Cohen remains convinced that Trump will not run for office again—and not because he doesn’t want the trappings of power.

“He’s going to be indicted,” Cohen said.

While Trump’s former fixer has, according to his own account, spoken more than a half-dozen times with the prosecutors investigating Trump, he won’t confirm or deny he’s spoken before a grand jury. The recent raids on former New York City Mayor Rudy Giuliani’s home and office, and other actions by prosecutors, have convinced Cohen that Trump may soon be indicted. The New York Times reported last week that Manhattan prosecutors subpoenaed the records of an Upper West Side private school, seeking information on payments Trump made on behalf of longtime chief financial officer, Allen H. Weisselberg. Weisselberg isn’t accused of wrongdoing, and Cohen said it’s not about him. “Taxes. It’s about taxes,” Cohen explained. “Don the con is going down.”

Meanwhile, Politico reported last week that, as the Manhattan district attorney’s criminal investigation enters its final stages, Palm Beach County law enforcement officials are figuring out what to do if Trump is indicted in New York while living in Florida.

Extradition issues aside, if Trump is indicted, Cohen believes he’ll go back to the “hoax” and “witch hunt” rants that always dominate when he’s caught doing something wrong. “He’s going to be wrapped up in litigation for a long time,” Cohen said.

That eventuality is enough to explain why Biden and others in the Democratic party are loath to mention Trump at all: They believe the law will take care of the problem.

That is shortsighted.

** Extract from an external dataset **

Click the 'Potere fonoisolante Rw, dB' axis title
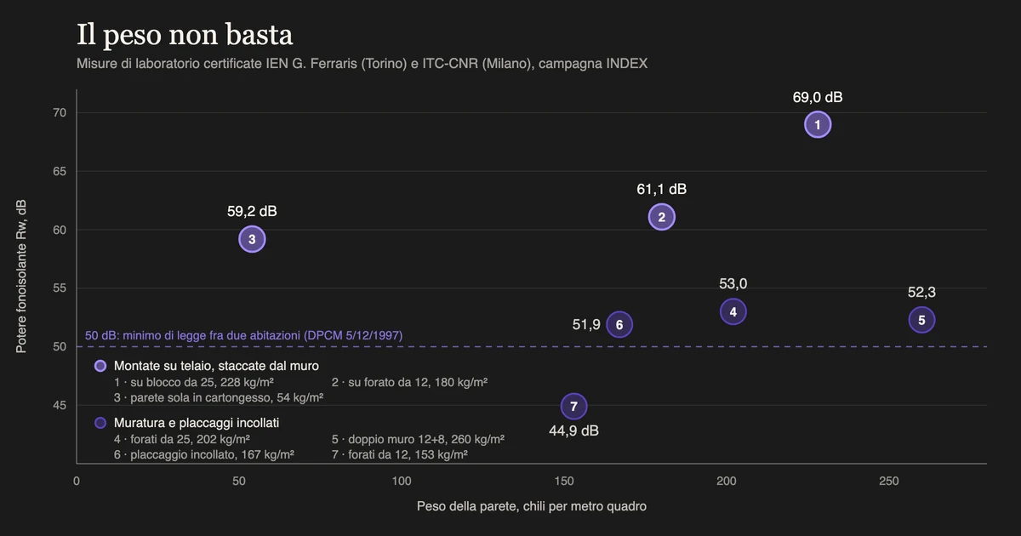The image size is (1021, 536). [21, 277]
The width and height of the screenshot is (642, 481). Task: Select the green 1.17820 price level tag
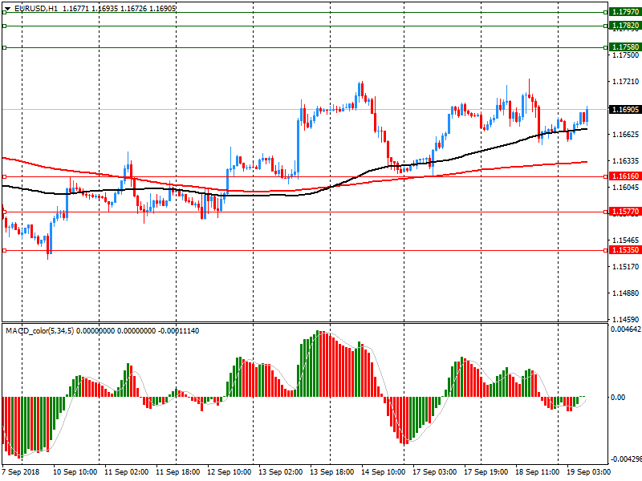(x=624, y=26)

Even if court troubles do take the ex-president out of the political picture, he is only the immediate problem. Who takes over once Trump is gone? The GOP has proved itself untrustworthy. There isn’t anyone in its top ranks worthy of leadership; most of them shouldn’t even hold elected office.

The proposed independent commission to study the January 6 insurrection is a necessary first step toward accountability before Republicans rewrite the history of that day as a unicorns-and-rainbows love fest. The GOP must be held accountable. Trump must be held accountable.

There is a point beyond which President Biden can’t stay silent—when he must step up and address his predecessor’s dangerous, anti-democratic behavior. Biden will need all the alacrity and ingenuity he summoned to tackle the coronavirus.

Brian Karem

Brian Karem is the senior White House correspondent for Playboy magazine. He successfully sued Donald Trump to keep his press pass after Trump tried to suspend it. He has also gone to jail to defend a reporter's right to keep confidential sources.